**Task statement:** Whatever lines the data contains, output all of them unchanged.

**Data excerpts:**
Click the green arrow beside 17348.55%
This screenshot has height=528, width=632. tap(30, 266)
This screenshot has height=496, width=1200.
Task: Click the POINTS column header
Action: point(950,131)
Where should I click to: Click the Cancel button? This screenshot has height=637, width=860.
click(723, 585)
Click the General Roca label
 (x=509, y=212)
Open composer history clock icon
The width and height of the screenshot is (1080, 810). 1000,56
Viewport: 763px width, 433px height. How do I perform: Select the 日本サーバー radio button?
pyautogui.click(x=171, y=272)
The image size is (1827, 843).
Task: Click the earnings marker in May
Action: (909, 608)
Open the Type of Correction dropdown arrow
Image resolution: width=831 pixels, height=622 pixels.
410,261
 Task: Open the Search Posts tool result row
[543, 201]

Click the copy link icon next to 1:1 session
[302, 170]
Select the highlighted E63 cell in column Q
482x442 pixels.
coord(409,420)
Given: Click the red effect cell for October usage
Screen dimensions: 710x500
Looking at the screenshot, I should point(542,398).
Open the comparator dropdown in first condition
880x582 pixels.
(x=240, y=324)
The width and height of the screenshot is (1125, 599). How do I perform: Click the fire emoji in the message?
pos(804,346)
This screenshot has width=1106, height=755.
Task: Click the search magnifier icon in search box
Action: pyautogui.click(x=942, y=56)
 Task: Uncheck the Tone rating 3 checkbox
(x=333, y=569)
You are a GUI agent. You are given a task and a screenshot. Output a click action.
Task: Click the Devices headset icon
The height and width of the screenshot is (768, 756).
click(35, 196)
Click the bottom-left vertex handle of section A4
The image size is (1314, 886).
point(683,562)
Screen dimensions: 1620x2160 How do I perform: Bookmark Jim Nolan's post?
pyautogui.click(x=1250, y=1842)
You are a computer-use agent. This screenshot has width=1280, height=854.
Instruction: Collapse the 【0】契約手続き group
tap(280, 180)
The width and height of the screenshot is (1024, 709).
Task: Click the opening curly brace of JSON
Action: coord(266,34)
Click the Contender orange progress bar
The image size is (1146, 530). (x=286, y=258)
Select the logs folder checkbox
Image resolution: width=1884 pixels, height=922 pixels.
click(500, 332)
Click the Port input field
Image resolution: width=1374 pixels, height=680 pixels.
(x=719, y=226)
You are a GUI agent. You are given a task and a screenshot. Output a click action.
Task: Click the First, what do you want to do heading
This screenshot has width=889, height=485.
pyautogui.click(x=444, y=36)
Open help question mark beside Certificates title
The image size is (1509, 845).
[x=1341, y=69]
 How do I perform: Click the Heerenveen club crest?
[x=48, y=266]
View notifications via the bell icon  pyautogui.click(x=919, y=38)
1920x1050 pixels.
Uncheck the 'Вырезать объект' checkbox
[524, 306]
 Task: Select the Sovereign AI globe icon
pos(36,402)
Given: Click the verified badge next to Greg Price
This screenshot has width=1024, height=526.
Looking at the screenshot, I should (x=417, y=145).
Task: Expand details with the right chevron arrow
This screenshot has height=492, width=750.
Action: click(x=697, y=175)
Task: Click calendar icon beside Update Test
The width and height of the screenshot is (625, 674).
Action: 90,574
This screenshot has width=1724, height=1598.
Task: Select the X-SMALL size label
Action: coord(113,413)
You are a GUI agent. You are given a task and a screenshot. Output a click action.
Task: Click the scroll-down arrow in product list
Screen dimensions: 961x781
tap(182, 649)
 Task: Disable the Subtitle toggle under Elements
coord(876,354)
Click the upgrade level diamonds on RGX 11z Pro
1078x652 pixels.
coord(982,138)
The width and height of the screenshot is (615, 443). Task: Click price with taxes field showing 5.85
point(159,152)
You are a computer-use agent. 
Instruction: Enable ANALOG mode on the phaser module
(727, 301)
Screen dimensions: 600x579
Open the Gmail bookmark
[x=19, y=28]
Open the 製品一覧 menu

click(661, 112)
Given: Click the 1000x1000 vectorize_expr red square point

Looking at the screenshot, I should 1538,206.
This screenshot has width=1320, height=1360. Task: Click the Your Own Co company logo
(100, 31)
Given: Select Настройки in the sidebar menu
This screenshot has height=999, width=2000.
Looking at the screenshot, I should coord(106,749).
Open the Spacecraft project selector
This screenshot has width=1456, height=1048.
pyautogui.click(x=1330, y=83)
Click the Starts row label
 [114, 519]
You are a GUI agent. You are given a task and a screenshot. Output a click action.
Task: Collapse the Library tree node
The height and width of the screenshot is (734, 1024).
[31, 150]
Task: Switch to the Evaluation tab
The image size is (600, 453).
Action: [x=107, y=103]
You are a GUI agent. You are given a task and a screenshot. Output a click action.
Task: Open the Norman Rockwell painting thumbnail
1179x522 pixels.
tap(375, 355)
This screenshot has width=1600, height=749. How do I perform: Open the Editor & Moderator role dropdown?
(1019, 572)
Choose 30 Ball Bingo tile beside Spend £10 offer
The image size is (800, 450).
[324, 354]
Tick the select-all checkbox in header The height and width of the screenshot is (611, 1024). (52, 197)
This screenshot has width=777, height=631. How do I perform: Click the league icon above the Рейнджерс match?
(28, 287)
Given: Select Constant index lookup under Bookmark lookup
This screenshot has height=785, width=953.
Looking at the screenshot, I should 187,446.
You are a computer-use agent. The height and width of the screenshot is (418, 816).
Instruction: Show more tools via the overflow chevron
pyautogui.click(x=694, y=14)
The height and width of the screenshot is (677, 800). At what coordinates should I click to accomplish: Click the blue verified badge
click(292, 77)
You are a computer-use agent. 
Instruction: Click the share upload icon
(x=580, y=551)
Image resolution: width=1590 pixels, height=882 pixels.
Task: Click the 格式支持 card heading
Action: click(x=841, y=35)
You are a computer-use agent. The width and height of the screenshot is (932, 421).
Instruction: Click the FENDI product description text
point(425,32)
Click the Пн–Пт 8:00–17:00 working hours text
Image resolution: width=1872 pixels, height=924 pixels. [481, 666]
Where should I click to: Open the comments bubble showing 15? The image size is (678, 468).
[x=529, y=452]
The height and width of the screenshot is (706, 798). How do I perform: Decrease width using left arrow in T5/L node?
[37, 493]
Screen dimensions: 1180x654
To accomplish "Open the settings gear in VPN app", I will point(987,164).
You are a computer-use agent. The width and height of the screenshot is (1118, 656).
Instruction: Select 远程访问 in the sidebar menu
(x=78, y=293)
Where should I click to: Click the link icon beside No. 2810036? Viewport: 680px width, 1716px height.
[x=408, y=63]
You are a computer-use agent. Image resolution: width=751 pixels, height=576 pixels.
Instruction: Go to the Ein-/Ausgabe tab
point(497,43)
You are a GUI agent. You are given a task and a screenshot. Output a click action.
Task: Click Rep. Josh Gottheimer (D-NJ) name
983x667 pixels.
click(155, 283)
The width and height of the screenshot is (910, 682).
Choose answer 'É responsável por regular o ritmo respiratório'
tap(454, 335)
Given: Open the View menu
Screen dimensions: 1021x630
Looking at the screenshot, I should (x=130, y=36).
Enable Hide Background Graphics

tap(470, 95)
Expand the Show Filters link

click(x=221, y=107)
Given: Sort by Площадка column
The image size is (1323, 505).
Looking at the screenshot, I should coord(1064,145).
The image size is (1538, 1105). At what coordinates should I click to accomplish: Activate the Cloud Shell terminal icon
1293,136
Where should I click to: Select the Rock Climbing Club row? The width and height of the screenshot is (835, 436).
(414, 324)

**Result of the task:**
Click the green arrow beside 17348.55%
This screenshot has height=528, width=632. tap(30, 266)
This screenshot has height=496, width=1200.
Task: Click the POINTS column header
Action: point(950,131)
Where should I click to: Click the Cancel button? This screenshot has height=637, width=860.
click(723, 585)
Click the General Roca label
 (x=509, y=212)
Open composer history clock icon
The width and height of the screenshot is (1080, 810). 1000,56
Viewport: 763px width, 433px height. How do I perform: Select the 日本サーバー radio button?
pyautogui.click(x=171, y=272)
The image size is (1827, 843).
Task: Click the earnings marker in May
Action: (909, 608)
Open the Type of Correction dropdown arrow
Image resolution: width=831 pixels, height=622 pixels.
410,261
 Task: Open the Search Posts tool result row
[543, 201]

Click the copy link icon next to 1:1 session
[302, 170]
Select the highlighted E63 cell in column Q
482x442 pixels.
coord(409,420)
Given: Click the red effect cell for October usage
Screen dimensions: 710x500
Looking at the screenshot, I should point(542,398).
Open the comparator dropdown in first condition
880x582 pixels.
(x=240, y=324)
The width and height of the screenshot is (1125, 599). How do I perform: Click the fire emoji in the message?
pos(804,346)
This screenshot has width=1106, height=755.
Task: Click the search magnifier icon in search box
Action: pyautogui.click(x=942, y=56)
 Task: Uncheck the Tone rating 3 checkbox
(x=333, y=569)
You are a GUI agent. You are given a task and a screenshot. Output a click action.
Task: Click the Devices headset icon
The height and width of the screenshot is (768, 756).
click(35, 196)
Click the bottom-left vertex handle of section A4
The image size is (1314, 886).
point(683,562)
Screen dimensions: 1620x2160 How do I perform: Bookmark Jim Nolan's post?
pyautogui.click(x=1250, y=1842)
You are a computer-use agent. This screenshot has width=1280, height=854.
Instruction: Collapse the 【0】契約手続き group
tap(280, 180)
The width and height of the screenshot is (1024, 709).
Task: Click the opening curly brace of JSON
Action: coord(266,34)
Click the Contender orange progress bar
The image size is (1146, 530). (x=286, y=258)
Select the logs folder checkbox
Image resolution: width=1884 pixels, height=922 pixels.
click(500, 332)
Click the Port input field
Image resolution: width=1374 pixels, height=680 pixels.
(x=719, y=226)
You are a GUI agent. You are given a task and a screenshot. Output a click action.
Task: Click the First, what do you want to do heading
This screenshot has width=889, height=485.
pyautogui.click(x=444, y=36)
Open help question mark beside Certificates title
The image size is (1509, 845).
[x=1341, y=69]
 How do I perform: Click the Heerenveen club crest?
[x=48, y=266]
View notifications via the bell icon  pyautogui.click(x=919, y=38)
1920x1050 pixels.
Uncheck the 'Вырезать объект' checkbox
[524, 306]
 Task: Select the Sovereign AI globe icon
pos(36,402)
Given: Click the verified badge next to Greg Price
This screenshot has width=1024, height=526.
Looking at the screenshot, I should (x=417, y=145).
Task: Expand details with the right chevron arrow
This screenshot has height=492, width=750.
Action: click(x=697, y=175)
Task: Click calendar icon beside Update Test
The width and height of the screenshot is (625, 674).
Action: 90,574
This screenshot has width=1724, height=1598.
Task: Select the X-SMALL size label
Action: coord(113,413)
You are a GUI agent. You are given a task and a screenshot. Output a click action.
Task: Click the scroll-down arrow in product list
Screen dimensions: 961x781
tap(182, 649)
 Task: Disable the Subtitle toggle under Elements
coord(876,354)
Click the upgrade level diamonds on RGX 11z Pro
1078x652 pixels.
coord(982,138)
The width and height of the screenshot is (615, 443). Task: Click price with taxes field showing 5.85
point(159,152)
You are a computer-use agent. 
Instruction: Enable ANALOG mode on the phaser module
(727, 301)
Screen dimensions: 600x579
Open the Gmail bookmark
[x=19, y=28]
Open the 製品一覧 menu

click(661, 112)
Given: Click the 1000x1000 vectorize_expr red square point

Looking at the screenshot, I should 1538,206.
This screenshot has width=1320, height=1360. Task: Click the Your Own Co company logo
(100, 31)
Given: Select Настройки in the sidebar menu
This screenshot has height=999, width=2000.
Looking at the screenshot, I should coord(106,749).
Open the Spacecraft project selector
This screenshot has width=1456, height=1048.
pyautogui.click(x=1330, y=83)
Click the Starts row label
 [114, 519]
You are a GUI agent. You are given a task and a screenshot. Output a click action.
Task: Collapse the Library tree node
The height and width of the screenshot is (734, 1024).
[31, 150]
Task: Switch to the Evaluation tab
The image size is (600, 453).
Action: [x=107, y=103]
You are a GUI agent. You are given a task and a screenshot. Output a click action.
Task: Open the Norman Rockwell painting thumbnail
1179x522 pixels.
tap(375, 355)
This screenshot has width=1600, height=749. How do I perform: Open the Editor & Moderator role dropdown?
(1019, 572)
Choose 30 Ball Bingo tile beside Spend £10 offer
The image size is (800, 450).
[324, 354]
Tick the select-all checkbox in header The height and width of the screenshot is (611, 1024). (52, 197)
This screenshot has width=777, height=631. How do I perform: Click the league icon above the Рейнджерс match?
(28, 287)
Given: Select Constant index lookup under Bookmark lookup
This screenshot has height=785, width=953.
Looking at the screenshot, I should 187,446.
You are a computer-use agent. The height and width of the screenshot is (418, 816).
Instruction: Show more tools via the overflow chevron
pyautogui.click(x=694, y=14)
The height and width of the screenshot is (677, 800). At what coordinates should I click to accomplish: Click the blue verified badge
click(292, 77)
You are a computer-use agent. 
Instruction: Click the share upload icon
(x=580, y=551)
Image resolution: width=1590 pixels, height=882 pixels.
Task: Click the 格式支持 card heading
Action: click(x=841, y=35)
You are a computer-use agent. The width and height of the screenshot is (932, 421).
Instruction: Click the FENDI product description text
point(425,32)
Click the Пн–Пт 8:00–17:00 working hours text
Image resolution: width=1872 pixels, height=924 pixels. [481, 666]
Where should I click to: Open the comments bubble showing 15? The image size is (678, 468).
[x=529, y=452]
The height and width of the screenshot is (706, 798). How do I perform: Decrease width using left arrow in T5/L node?
[37, 493]
Screen dimensions: 1180x654
To accomplish "Open the settings gear in VPN app", I will point(987,164).
You are a computer-use agent. The width and height of the screenshot is (1118, 656).
Instruction: Select 远程访问 in the sidebar menu
(x=78, y=293)
Where should I click to: Click the link icon beside No. 2810036? Viewport: 680px width, 1716px height.
[x=408, y=63]
You are a computer-use agent. Image resolution: width=751 pixels, height=576 pixels.
Instruction: Go to the Ein-/Ausgabe tab
point(497,43)
You are a GUI agent. You are given a task and a screenshot. Output a click action.
Task: Click Rep. Josh Gottheimer (D-NJ) name
983x667 pixels.
click(155, 283)
The width and height of the screenshot is (910, 682).
Choose answer 'É responsável por regular o ritmo respiratório'
tap(454, 335)
Given: Open the View menu
Screen dimensions: 1021x630
Looking at the screenshot, I should (x=130, y=36).
Enable Hide Background Graphics

tap(470, 95)
Expand the Show Filters link

click(x=221, y=107)
Given: Sort by Площадка column
The image size is (1323, 505).
Looking at the screenshot, I should coord(1064,145).
The image size is (1538, 1105). At what coordinates should I click to accomplish: Activate the Cloud Shell terminal icon
1293,136
Where should I click to: Select the Rock Climbing Club row? The width and height of the screenshot is (835, 436).
(414, 324)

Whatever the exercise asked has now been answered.